Copy, from the entries below, each line where the word "icon" can be found.
|---|
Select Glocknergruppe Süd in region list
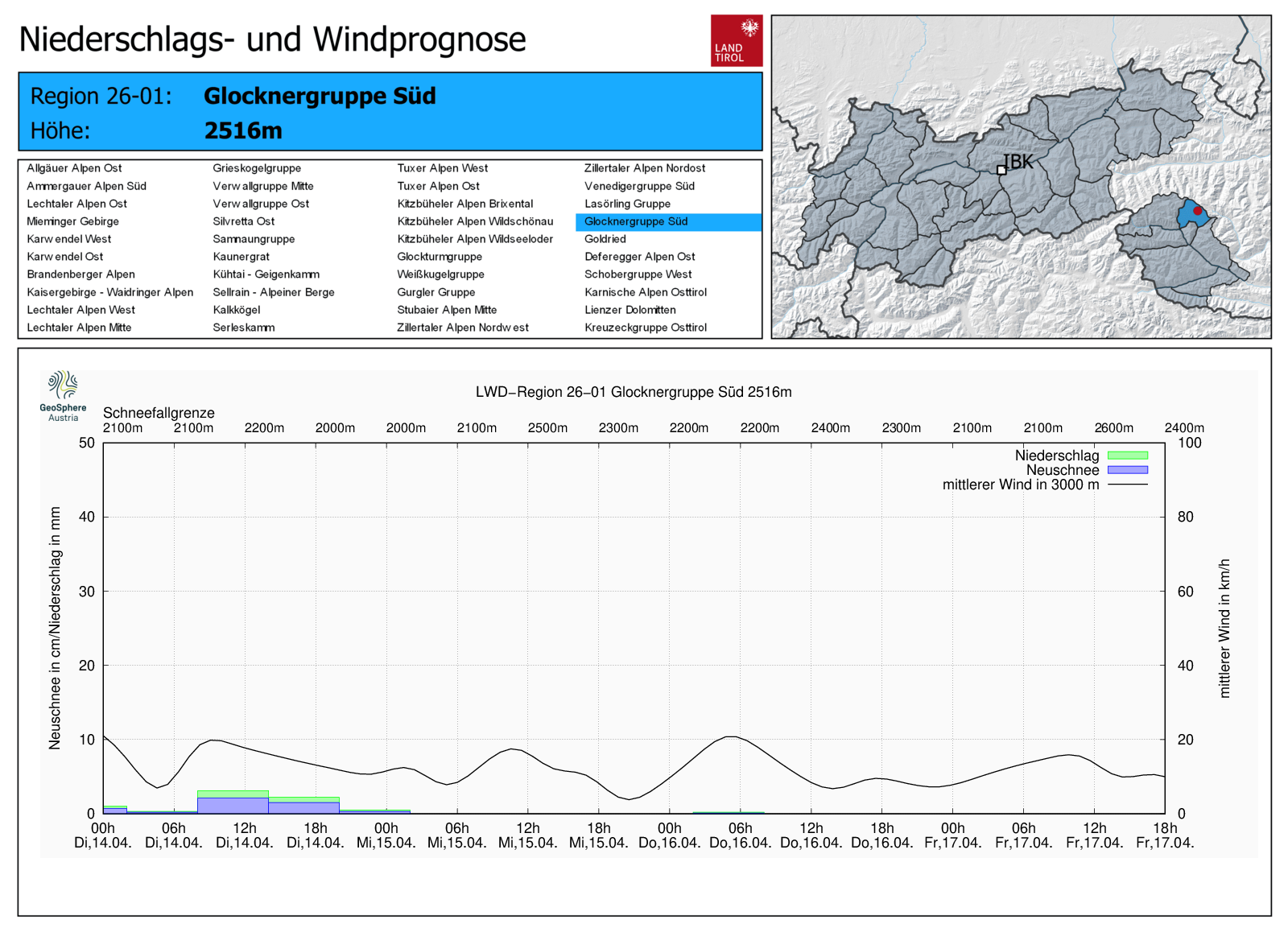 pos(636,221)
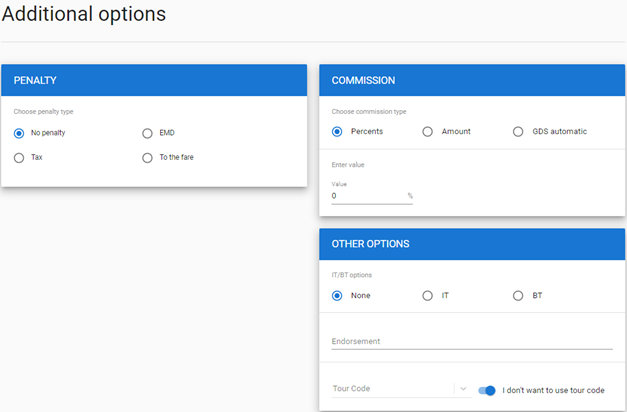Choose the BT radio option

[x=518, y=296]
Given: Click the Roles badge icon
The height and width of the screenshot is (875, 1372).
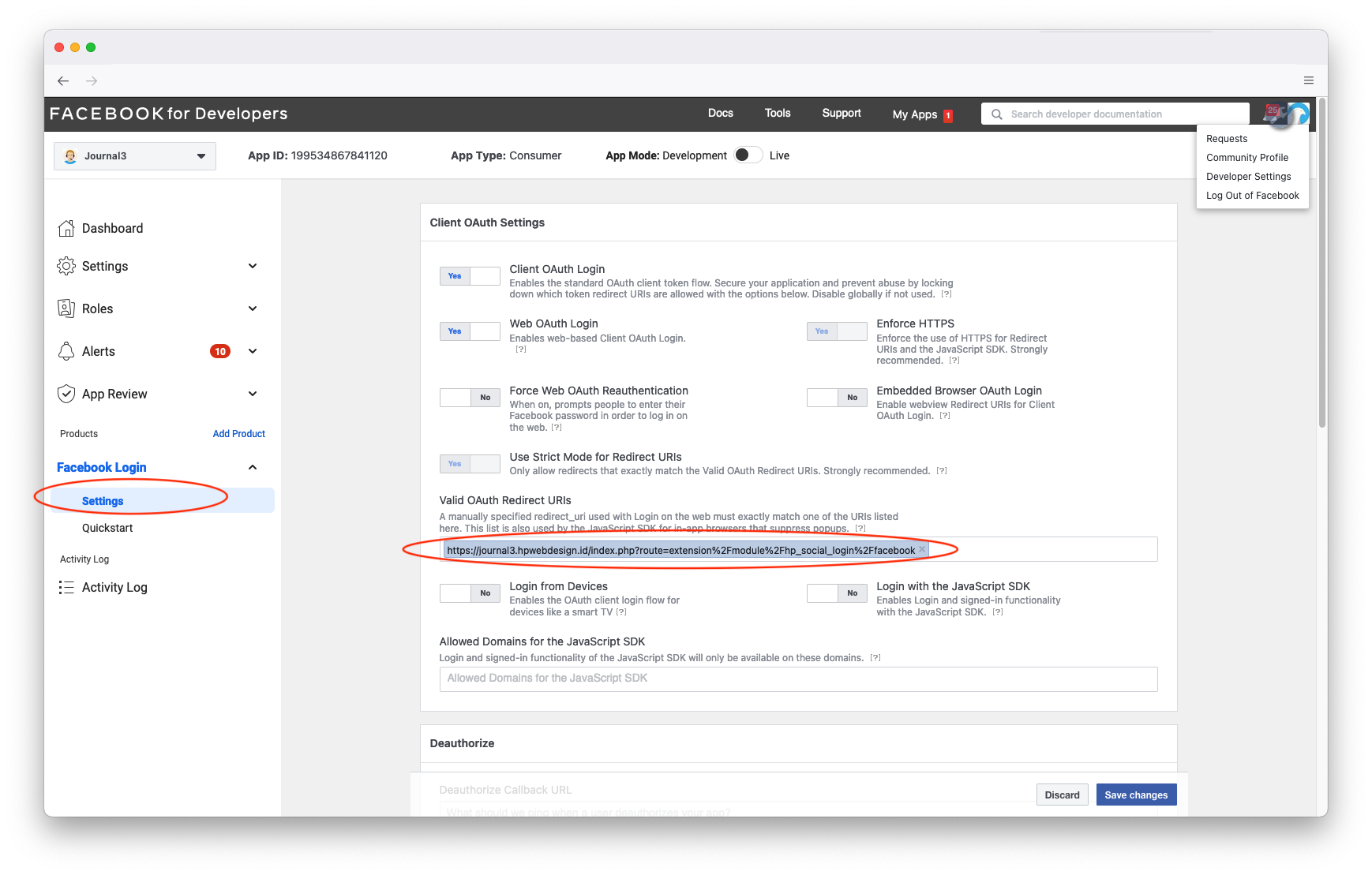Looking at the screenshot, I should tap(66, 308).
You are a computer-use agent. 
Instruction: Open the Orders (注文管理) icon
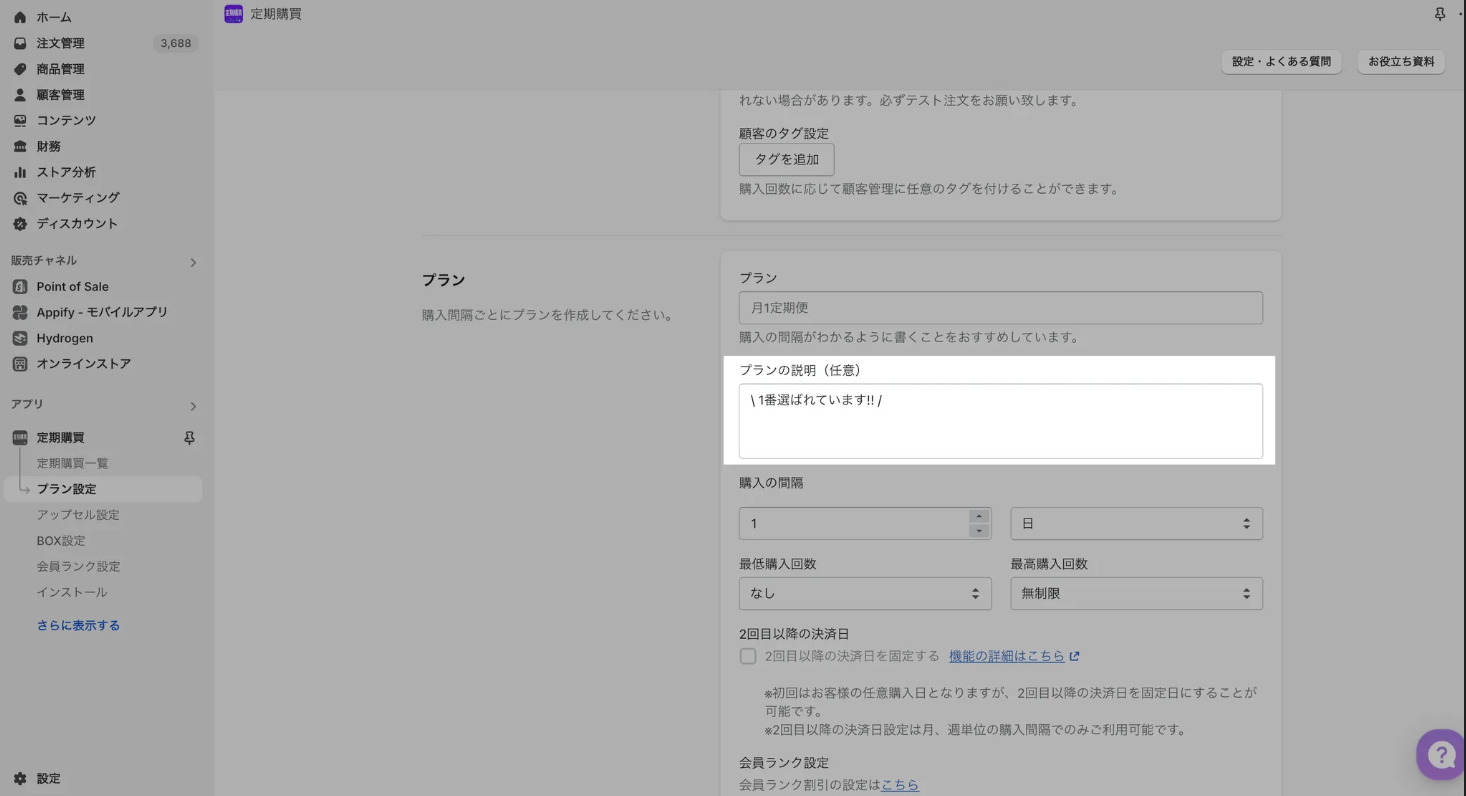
|---|
**Your solution**
Given: Click the Roles badge icon
Instruction: Open the Orders (注文管理) icon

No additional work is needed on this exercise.